Definire fruibile e individuare l’utente non è cosa semplice, non è data solo dalla condizione di avere a portata di mano qualche negozio per bimbi per attrarre coloro che conosco e bene spiagge, gelaterie e giochi diffusi in giro per l’Italia. Dove, per carità, se la spiaggia o il mare poco limpido non ne fanno la differenza certo è la superiorità, se non l’efficienza e la qualità, di tutti quei servizi collaterali che si pongono in vista che conquistano il primato di presenze ogni anno. Ma non è solo questo.
Credo che alla fine sia una questione di metodo e di ragionevolezza. Promuovere e credere di esporre un riconoscimento come simbolo del riscatto potrebbe anche essere compreso e tollerato. Ma non guardare alla realtà delle cose, non abbassare lo sguardo sul terreno nel quale ci muoviamo, non vivere ciò che ci circonda con l’umiltà della consapevolezza che siamo ancorati ad una percezione troppo limitata ad un punto di vista personale piuttosto che generale, ciò non è certo prova di conoscenza.

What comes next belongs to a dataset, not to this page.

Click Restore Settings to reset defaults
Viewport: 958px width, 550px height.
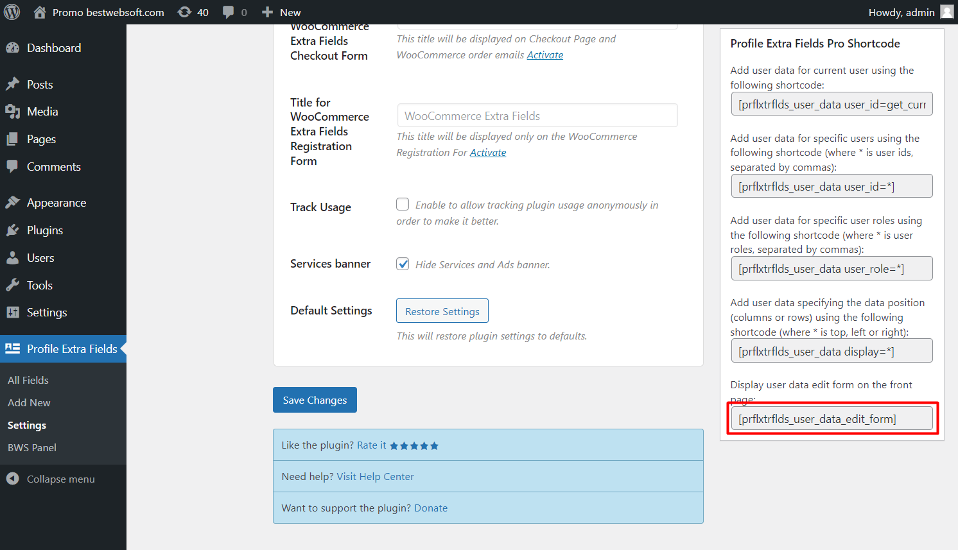442,311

Credere nei sogni e farli diventare realtà, insomma è un buon esercizio per sperare in un futuro migliore e per dare una ragione alla propria esistenza o al proprio vivere. Ma pubblicare libri dei sogni ogni giorno, scrivere di eccellenze su eccellenze di cui molte presunte, pensando che qualcuno li possa leggere e crederci, se non scritti con umile consapevolezza è un’altra cosa. Saranno libri dei sogni scritti male e, per quanto si tratti di sogni, fuorvianti e pericolosi nei loro effetti. Perché una cosa è sognare, esercizio onesto e bello che annida in se la speranza che si possa realizzare. Un’altra cosa è illudere.